- **CYTOWANY FRAGMENT**
Wariantem de lux barłogu jest improwizowany śpiwór. Jeżeli tylko posiadamy jakikolwiek spory kawał materiału lub tworzywa (tu do zdjęć wykorzystałem dwa poncza wojskowe, ale może być to równie dobrze worek na śmieci, stary dywanik, arkusz folii itp.) możemy zgromadzone liście umieścić miedzy dwoma warstwami. W zimną noc, gdy nie mamy możliwości palenia ognia, okrycie się samym materiałem (bez takiej „wkładki”), a tym bardziej rozwieszenie materiału jako zadaszenia (patrz artykuł „Ponczo jako schronienie”), nie zapewni należytego ciepła. Poniżej fotka prezentująca zaimprowizowany z ponczo śpiwór, upchany liśćmi.

szybkie-schronienia-20

W przypadku braku materiału, który utrzyma na naszym ciele zebrane liście, można kombinować z ich upychaniem pod zewnętrzną warstwę ubrania, upewniając się, że są one oczywiście suche. Tutaj sprawdzić się może każdy odpowiednio puszysty wypełniacz, który możemy łatwo i szybko pozyskać w dużych ilościach. Dobrym materiałem może być również gazeta/papier. Z doświadczeń jenieckich mojego pradziadka wynika, że owinięcie ciała gazetą (między bielizną, a obozowym drelichem), pozwalało wytrzymać długie zimowe apele. Lepszym rozwiązaniem, szczególnie w czasach pokoju, byłyby papierowe kulki, gdyż utrzymywałyby blisko ciała więcej powietrza. Na zdjęciu poniżej – puch z pałek wodnych upchany pod cienką warstwę ubioru zewnętrznego. Różnica termiczna wynikająca z użycia takiego puchu jest wyczuwalna natychmiast.

szybkie-schronienia-21

szybkie-schronienia-22

Wracając do improwizowanego śpiwora, zetknąłem się również z opcją wchodzenia do środka plecaka. Chwała niewysokim, wyposażonym w wielolitrowe plecaki. Choć nie jestem przesadnie wyrośnięty, w moim przypadku to jedynie opcja ukrycia ciała od pasa w dół. Zawsze coś. Regulowana taśmami górna klapa może posłużyć za siedzisko.

szybkie-schronienia-23

szybkie-schronienia-24

Plecak ma jednak odpinaną dolną komorę co stwarza kolejne możliwości. Komu nigdy nie było na prawdę zimno, ten pewnie nie zrozumie… Chcąc więc chronić korpus ciała plecakiem, uzyskałem efekt jednego z najgłupszych ubrań jakie miałem kiedykolwiek na sobie 🙂

szybkie-schronienia-25

szybkie-schronienia-26

Na tym kończę opis „szybkich” i niezbyt wymagających schronień oraz opis patentów, które idą z nimi w parze. Wszystko bez potrzeby spalania dużej ilości kalorii. Będę pozyskiwał nowe materiały fotograficzne, by rozwijać to zagadnienie i móc pokazać więcej możliwości. Z pewnością z czasem powstanie również opracowanie poświęcone tematyce odzieży i polepszania jej właściwości termiczno-izolacyjnych.

- **ZADANIE DO WYKONANIA**
Przekształć w zwięzłą listę akapit tekstu o szybkich schronieniach zaczynający się od słów „W przypadku braku materiału”, zachowując jego główne fakty. Rekordy nie mają tu żadnego znaczenia.

- **POKAZANE WPISY**

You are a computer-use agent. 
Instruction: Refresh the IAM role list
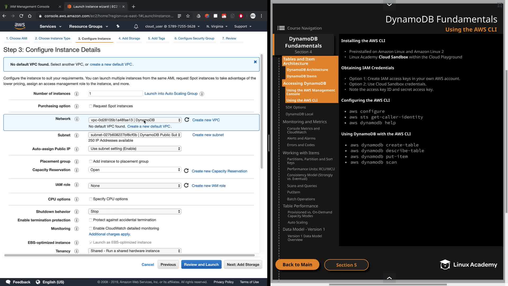[x=186, y=185]
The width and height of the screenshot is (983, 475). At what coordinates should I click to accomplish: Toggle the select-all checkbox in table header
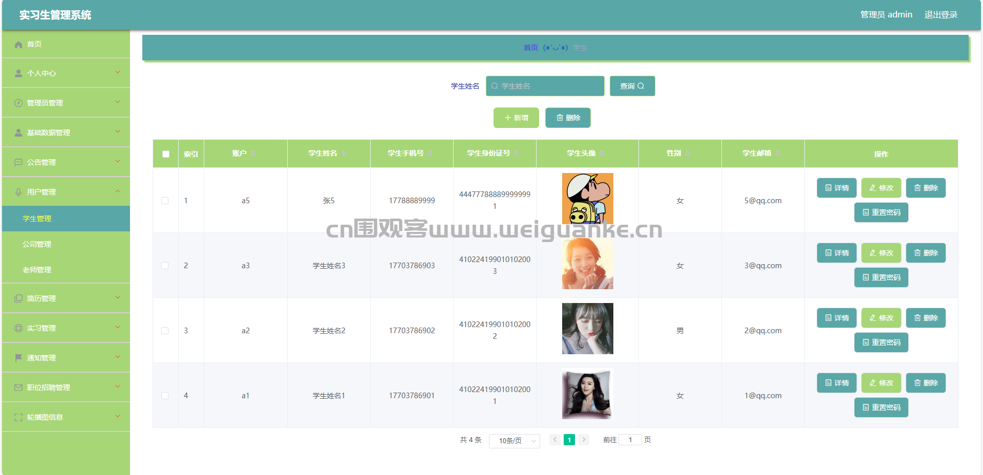coord(166,154)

- **WYNIK PONIŻEJ**
- Bez materiału do utrzymania liści można je upychać pod zewnętrzną warstwę ubrania, pod warunkiem że są suche.
- Sprawdzi się każdy odpowiednio puszysty wypełniacz, który da się łatwo i szybko zdobyć w dużych ilościach.
- Dobrym materiałem jest też gazeta lub papier.
- Z doświadczeń jenieckich pradziadka autora wynika, że owinięcie ciała gazetą między bielizną a obozowym drelichem pozwalało wytrzymać długie zimowe apele.
- Lepsze, zwłaszcza w czasie pokoju, byłyby papierowe kulki, bo utrzymują przy ciele więcej powietrza.
- Zdjęcie pokazuje puch z pałek wodnych upchany pod cienką warstwę ubioru zewnętrznego.
- Różnicę termiczną po użyciu takiego puchu czuć natychmiast.